(Saved entries)
----------

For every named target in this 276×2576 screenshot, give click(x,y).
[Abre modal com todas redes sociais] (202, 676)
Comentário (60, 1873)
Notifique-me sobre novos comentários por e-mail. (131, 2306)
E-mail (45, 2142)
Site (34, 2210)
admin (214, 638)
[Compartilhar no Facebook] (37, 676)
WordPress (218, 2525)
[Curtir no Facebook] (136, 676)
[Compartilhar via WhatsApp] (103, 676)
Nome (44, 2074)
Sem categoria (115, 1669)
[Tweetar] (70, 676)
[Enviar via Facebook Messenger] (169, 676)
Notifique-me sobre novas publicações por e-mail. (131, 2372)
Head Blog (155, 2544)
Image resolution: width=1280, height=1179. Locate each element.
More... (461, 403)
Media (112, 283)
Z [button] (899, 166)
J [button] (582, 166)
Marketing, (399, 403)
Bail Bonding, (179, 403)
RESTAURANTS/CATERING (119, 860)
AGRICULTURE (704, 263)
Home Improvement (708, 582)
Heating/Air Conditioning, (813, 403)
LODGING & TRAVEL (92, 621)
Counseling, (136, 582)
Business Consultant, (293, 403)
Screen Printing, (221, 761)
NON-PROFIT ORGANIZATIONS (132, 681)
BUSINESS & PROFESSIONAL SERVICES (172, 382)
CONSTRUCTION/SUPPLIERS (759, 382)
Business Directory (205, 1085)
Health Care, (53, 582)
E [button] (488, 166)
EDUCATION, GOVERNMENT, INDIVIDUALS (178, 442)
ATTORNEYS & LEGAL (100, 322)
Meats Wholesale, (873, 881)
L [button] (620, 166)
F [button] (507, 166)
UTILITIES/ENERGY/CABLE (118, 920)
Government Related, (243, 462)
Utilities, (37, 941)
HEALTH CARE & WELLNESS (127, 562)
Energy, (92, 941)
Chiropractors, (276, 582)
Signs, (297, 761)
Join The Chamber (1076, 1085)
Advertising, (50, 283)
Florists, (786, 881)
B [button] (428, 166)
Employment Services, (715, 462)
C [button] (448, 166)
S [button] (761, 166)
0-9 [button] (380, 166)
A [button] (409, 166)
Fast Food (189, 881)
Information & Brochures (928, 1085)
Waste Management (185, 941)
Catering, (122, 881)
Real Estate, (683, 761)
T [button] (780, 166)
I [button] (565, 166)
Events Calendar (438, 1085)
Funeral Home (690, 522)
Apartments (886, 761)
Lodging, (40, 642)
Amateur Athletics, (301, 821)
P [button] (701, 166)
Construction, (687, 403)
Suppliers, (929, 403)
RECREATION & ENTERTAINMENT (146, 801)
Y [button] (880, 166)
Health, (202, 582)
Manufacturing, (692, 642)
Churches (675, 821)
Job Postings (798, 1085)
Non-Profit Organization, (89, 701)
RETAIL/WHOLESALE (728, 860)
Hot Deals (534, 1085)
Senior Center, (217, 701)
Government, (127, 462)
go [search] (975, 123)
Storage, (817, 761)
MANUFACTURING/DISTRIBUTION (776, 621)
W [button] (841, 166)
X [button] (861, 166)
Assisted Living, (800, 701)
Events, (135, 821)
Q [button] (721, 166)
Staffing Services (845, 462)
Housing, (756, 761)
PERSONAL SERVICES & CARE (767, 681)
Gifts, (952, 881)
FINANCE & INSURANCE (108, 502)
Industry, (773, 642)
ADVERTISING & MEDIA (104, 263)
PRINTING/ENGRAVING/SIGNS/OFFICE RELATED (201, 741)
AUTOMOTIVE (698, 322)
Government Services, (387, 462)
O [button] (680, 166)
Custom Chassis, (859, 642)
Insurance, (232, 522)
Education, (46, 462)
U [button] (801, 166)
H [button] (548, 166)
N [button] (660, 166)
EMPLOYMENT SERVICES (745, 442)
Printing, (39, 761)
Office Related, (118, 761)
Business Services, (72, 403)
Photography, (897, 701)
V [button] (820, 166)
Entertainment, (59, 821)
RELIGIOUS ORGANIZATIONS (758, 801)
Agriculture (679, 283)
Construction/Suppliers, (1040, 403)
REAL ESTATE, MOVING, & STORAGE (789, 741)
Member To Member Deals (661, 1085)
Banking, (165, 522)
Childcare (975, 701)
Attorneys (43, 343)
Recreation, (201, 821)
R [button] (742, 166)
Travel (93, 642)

----------

### [WHAT TO WORK ON]
Please set down all of the data above again, matching it exactly.

### [SOLUTION TO THIS EXERCISE]
For every named target in this 276×2576 screenshot, give click(x,y).
[Abre modal com todas redes sociais] (202, 676)
Comentário (60, 1873)
Notifique-me sobre novos comentários por e-mail. (131, 2306)
E-mail (45, 2142)
Site (34, 2210)
admin (214, 638)
[Compartilhar no Facebook] (37, 676)
WordPress (218, 2525)
[Curtir no Facebook] (136, 676)
[Compartilhar via WhatsApp] (103, 676)
Nome (44, 2074)
Sem categoria (115, 1669)
[Tweetar] (70, 676)
[Enviar via Facebook Messenger] (169, 676)
Notifique-me sobre novas publicações por e-mail. (131, 2372)
Head Blog (155, 2544)
Image resolution: width=1280, height=1179. Locate each element.
More... (461, 403)
Media (112, 283)
Z [button] (899, 166)
J [button] (582, 166)
Marketing, (399, 403)
Bail Bonding, (179, 403)
RESTAURANTS/CATERING (119, 860)
AGRICULTURE (704, 263)
Home Improvement (708, 582)
Heating/Air Conditioning, (813, 403)
LODGING & TRAVEL (92, 621)
Counseling, (136, 582)
Business Consultant, (293, 403)
Screen Printing, (221, 761)
NON-PROFIT ORGANIZATIONS (132, 681)
BUSINESS & PROFESSIONAL SERVICES (172, 382)
CONSTRUCTION/SUPPLIERS (759, 382)
Business Directory (205, 1085)
Health Care, (53, 582)
E [button] (488, 166)
EDUCATION, GOVERNMENT, INDIVIDUALS (178, 442)
ATTORNEYS & LEGAL (100, 322)
Meats Wholesale, (873, 881)
L [button] (620, 166)
F [button] (507, 166)
UTILITIES/ENERGY/CABLE (118, 920)
Government Related, (243, 462)
Utilities, (37, 941)
HEALTH CARE & WELLNESS (127, 562)
Energy, (92, 941)
Chiropractors, (276, 582)
Signs, (297, 761)
Join The Chamber (1076, 1085)
Advertising, (50, 283)
Florists, (786, 881)
B [button] (428, 166)
Employment Services, (715, 462)
C [button] (448, 166)
S [button] (761, 166)
0-9 [button] (380, 166)
A [button] (409, 166)
Fast Food (189, 881)
Information & Brochures (928, 1085)
Waste Management (185, 941)
Catering, (122, 881)
Real Estate, (683, 761)
T [button] (780, 166)
I [button] (565, 166)
Events Calendar (438, 1085)
Funeral Home (690, 522)
Apartments (886, 761)
Lodging, (40, 642)
Amateur Athletics, (301, 821)
P [button] (701, 166)
Construction, (687, 403)
Suppliers, (929, 403)
RECREATION & ENTERTAINMENT (146, 801)
Y [button] (880, 166)
Health, (202, 582)
Manufacturing, (692, 642)
Churches (675, 821)
Job Postings (798, 1085)
Non-Profit Organization, (89, 701)
RETAIL/WHOLESALE (728, 860)
Hot Deals (534, 1085)
Senior Center, (217, 701)
Government, (127, 462)
go [search] (975, 123)
Storage, (817, 761)
MANUFACTURING/DISTRIBUTION (776, 621)
W [button] (841, 166)
X [button] (861, 166)
Assisted Living, (800, 701)
Events, (135, 821)
Q [button] (721, 166)
Staffing Services (845, 462)
Housing, (756, 761)
PERSONAL SERVICES & CARE (767, 681)
Gifts, (952, 881)
FINANCE & INSURANCE (108, 502)
Industry, (773, 642)
ADVERTISING & MEDIA (104, 263)
PRINTING/ENGRAVING/SIGNS/OFFICE RELATED (201, 741)
AUTOMOTIVE (698, 322)
Government Services, (387, 462)
O [button] (680, 166)
Custom Chassis, (859, 642)
Insurance, (232, 522)
Education, (46, 462)
U [button] (801, 166)
H [button] (548, 166)
N [button] (660, 166)
EMPLOYMENT SERVICES (745, 442)
Printing, (39, 761)
Office Related, (118, 761)
Business Services, (72, 403)
Photography, (897, 701)
V [button] (820, 166)
Entertainment, (59, 821)
RELIGIOUS ORGANIZATIONS (758, 801)
Agriculture (679, 283)
Construction/Suppliers, (1040, 403)
REAL ESTATE, MOVING, & STORAGE (789, 741)
Member To Member Deals (661, 1085)
Banking, (165, 522)
Childcare (975, 701)
Attorneys (43, 343)
Recreation, (201, 821)
R [button] (742, 166)
Travel (93, 642)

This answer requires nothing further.